**WHAT THE TASK ASKS**.
The reply should contain every line of the data, repeated exactly, and no pictures.
┄┄┄┄┄┄┄┄┄┄
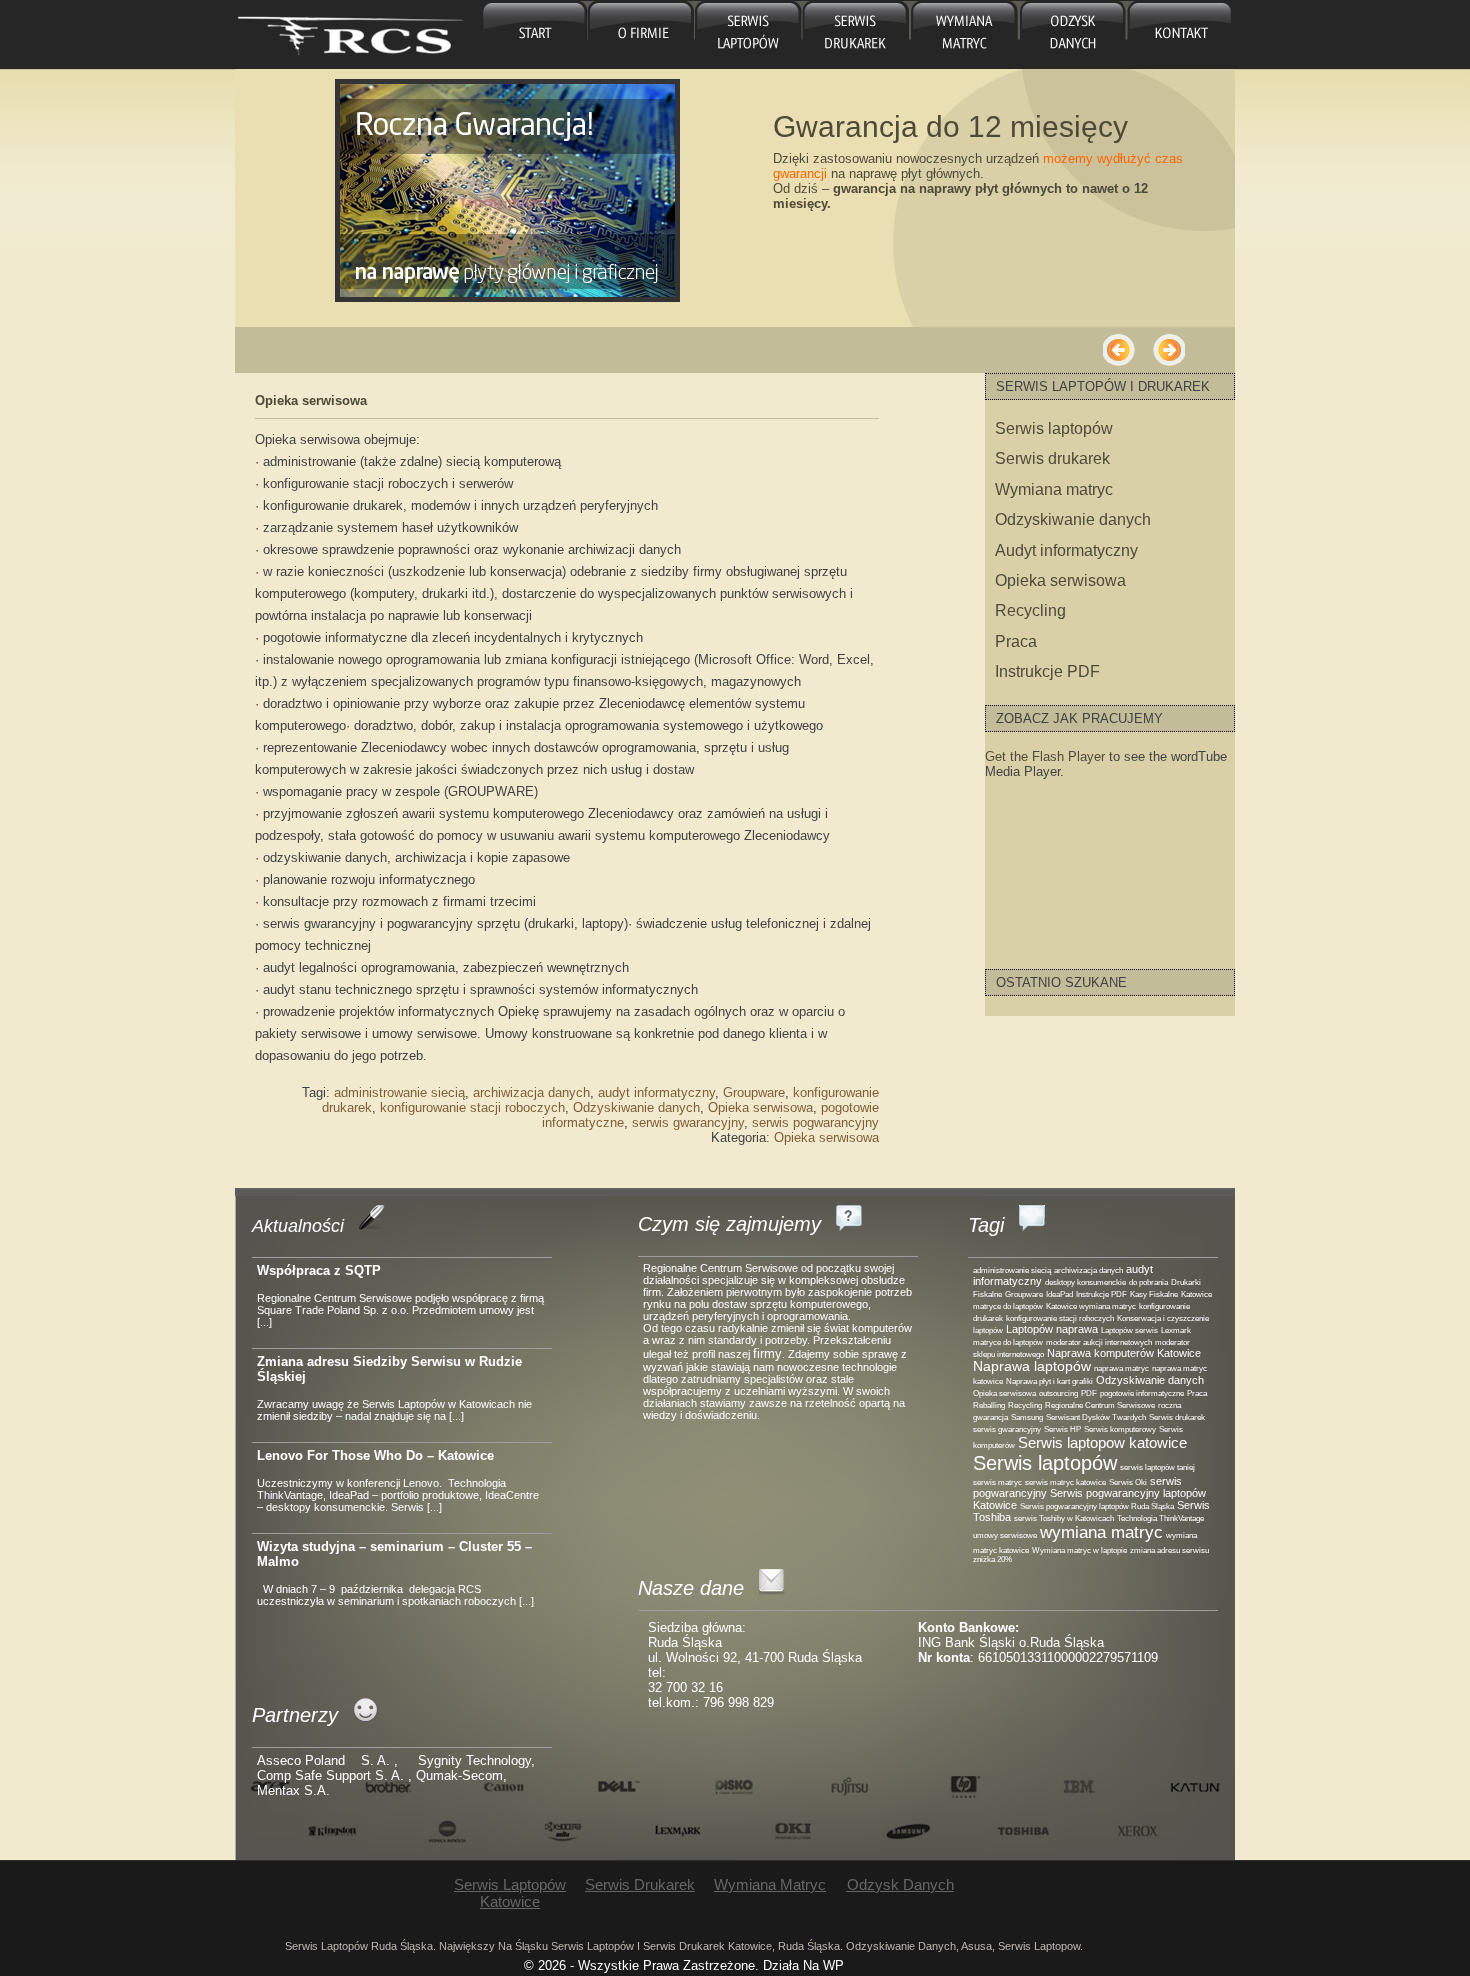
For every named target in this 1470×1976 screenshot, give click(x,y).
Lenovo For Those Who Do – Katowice (375, 1455)
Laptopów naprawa (1052, 1329)
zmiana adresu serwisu (1169, 1550)
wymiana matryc (1101, 1532)
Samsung (1027, 1417)
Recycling (1030, 610)
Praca (1016, 641)
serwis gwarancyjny (688, 1122)
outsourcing (1058, 1393)
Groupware (754, 1092)
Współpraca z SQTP (319, 1270)
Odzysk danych (1069, 34)
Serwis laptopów (1054, 428)
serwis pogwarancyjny (815, 1122)
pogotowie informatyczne (1142, 1393)
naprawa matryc (1121, 1368)
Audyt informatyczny (1066, 550)
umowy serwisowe (1005, 1535)
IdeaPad (1059, 1294)
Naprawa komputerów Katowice (1124, 1353)
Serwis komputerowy (1120, 1429)
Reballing (989, 1405)
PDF (1089, 1393)
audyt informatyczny (656, 1092)
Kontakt (1179, 34)
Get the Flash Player (1045, 756)
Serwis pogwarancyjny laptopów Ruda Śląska (1097, 1506)
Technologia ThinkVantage (1160, 1518)
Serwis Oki (1128, 1482)
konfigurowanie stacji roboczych (472, 1107)
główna (534, 34)
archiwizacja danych (531, 1092)
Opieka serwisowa (311, 400)
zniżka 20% (992, 1559)
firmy (767, 1353)
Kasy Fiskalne (1154, 1294)
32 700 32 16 (685, 1687)
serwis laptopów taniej (1157, 1467)
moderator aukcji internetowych (1099, 1342)
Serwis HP (1062, 1429)
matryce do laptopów (1008, 1342)
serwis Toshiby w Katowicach (1064, 1518)
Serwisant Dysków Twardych (1096, 1417)
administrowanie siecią (399, 1092)
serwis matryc (997, 1482)
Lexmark (1176, 1330)
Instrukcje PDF (1047, 671)
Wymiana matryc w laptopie (1079, 1550)
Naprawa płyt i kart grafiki (1049, 1381)
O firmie (641, 34)
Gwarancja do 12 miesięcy (950, 126)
┄┄┄┄┄┄┄┄┄┄
**EXPECTED OUTPUT**.
For every named target in this 1470×1976 screenshot, give click(x,y).
Lenovo For Those Who Do – Katowice (375, 1455)
Laptopów naprawa (1052, 1329)
zmiana adresu serwisu (1169, 1550)
wymiana matryc (1101, 1532)
Samsung (1027, 1417)
Recycling (1030, 610)
Praca (1016, 641)
serwis gwarancyjny (688, 1122)
outsourcing (1058, 1393)
Groupware (754, 1092)
Współpraca z SQTP (319, 1270)
Odzysk danych (1069, 34)
Serwis laptopów (1054, 428)
serwis pogwarancyjny (815, 1122)
pogotowie informatyczne (1142, 1393)
naprawa matryc (1121, 1368)
Audyt informatyczny (1066, 550)
umowy serwisowe (1005, 1535)
IdeaPad (1059, 1294)
Naprawa komputerów Katowice (1124, 1353)
Serwis komputerowy (1120, 1429)
Reballing (989, 1405)
PDF (1089, 1393)
audyt informatyczny (656, 1092)
Kontakt (1179, 34)
Get the Flash Player (1045, 756)
Serwis pogwarancyjny laptopów Ruda Śląska (1097, 1506)
Technologia ThinkVantage (1160, 1518)
Serwis Oki (1128, 1482)
konfigurowanie stacji roboczych (472, 1107)
główna (534, 34)
archiwizacja danych (531, 1092)
Opieka serwisowa (311, 400)
zniżka 20% (992, 1559)
firmy (767, 1353)
Kasy Fiskalne (1154, 1294)
32 700 32 16 (685, 1687)
serwis laptopów taniej (1157, 1467)
moderator aukcji internetowych (1099, 1342)
Serwis HP (1062, 1429)
matryce do laptopów (1008, 1342)
serwis Toshiby w Katowicach (1064, 1518)
Serwisant Dysków Twardych (1096, 1417)
administrowanie siecią (399, 1092)
serwis matryc (997, 1482)
Lexmark (1176, 1330)
Instrukcje PDF (1047, 671)
Wymiana matryc w laptopie (1079, 1550)
Naprawa płyt i kart grafiki (1049, 1381)
O firmie (641, 34)
Gwarancja do 12 miesięcy (950, 126)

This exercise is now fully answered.